# [Prompt]
Only one stretch of the data below is wanted: the lines starting at the one with "Task: Sort by Carbs (g) column header" and ending at the one with "Task: Select page 1 in the pagination", both included, given again exactly.

Source records
● ● ●
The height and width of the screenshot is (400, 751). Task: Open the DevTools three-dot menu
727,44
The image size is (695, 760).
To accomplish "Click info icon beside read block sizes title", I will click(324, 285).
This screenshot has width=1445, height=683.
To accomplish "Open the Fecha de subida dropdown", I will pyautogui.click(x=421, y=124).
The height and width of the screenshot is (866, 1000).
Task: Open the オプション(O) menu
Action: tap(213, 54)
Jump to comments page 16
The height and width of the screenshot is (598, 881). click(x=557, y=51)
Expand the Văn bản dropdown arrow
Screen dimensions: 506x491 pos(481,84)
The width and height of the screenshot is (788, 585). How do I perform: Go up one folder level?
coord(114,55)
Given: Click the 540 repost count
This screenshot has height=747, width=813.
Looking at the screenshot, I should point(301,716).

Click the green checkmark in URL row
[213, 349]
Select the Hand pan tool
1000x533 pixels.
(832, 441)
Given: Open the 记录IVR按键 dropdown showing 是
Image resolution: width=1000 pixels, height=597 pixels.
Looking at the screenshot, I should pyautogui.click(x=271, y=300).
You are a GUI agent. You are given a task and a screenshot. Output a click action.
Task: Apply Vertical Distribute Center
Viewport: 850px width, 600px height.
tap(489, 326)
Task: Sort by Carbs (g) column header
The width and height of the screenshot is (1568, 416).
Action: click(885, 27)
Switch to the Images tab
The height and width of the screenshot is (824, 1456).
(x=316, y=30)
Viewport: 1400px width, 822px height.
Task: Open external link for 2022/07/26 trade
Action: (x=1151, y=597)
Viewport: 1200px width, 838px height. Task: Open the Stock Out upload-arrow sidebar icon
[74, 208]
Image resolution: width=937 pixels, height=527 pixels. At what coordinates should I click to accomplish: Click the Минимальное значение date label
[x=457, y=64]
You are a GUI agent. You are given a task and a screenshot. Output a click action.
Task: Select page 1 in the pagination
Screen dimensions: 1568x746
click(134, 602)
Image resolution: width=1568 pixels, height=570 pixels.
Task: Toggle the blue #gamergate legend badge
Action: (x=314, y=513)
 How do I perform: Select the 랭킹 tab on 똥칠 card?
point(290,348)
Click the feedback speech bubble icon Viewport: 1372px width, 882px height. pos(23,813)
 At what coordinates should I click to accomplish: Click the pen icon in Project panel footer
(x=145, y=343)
● ● ●
# [Answer box]
Task: Sort by Carbs (g) column header
The width and height of the screenshot is (1568, 416).
Action: click(885, 27)
Switch to the Images tab
The height and width of the screenshot is (824, 1456).
(x=316, y=30)
Viewport: 1400px width, 822px height.
Task: Open external link for 2022/07/26 trade
Action: (x=1151, y=597)
Viewport: 1200px width, 838px height. Task: Open the Stock Out upload-arrow sidebar icon
[74, 208]
Image resolution: width=937 pixels, height=527 pixels. At what coordinates should I click to accomplish: Click the Минимальное значение date label
[x=457, y=64]
You are a GUI agent. You are given a task and a screenshot. Output a click action.
Task: Select page 1 in the pagination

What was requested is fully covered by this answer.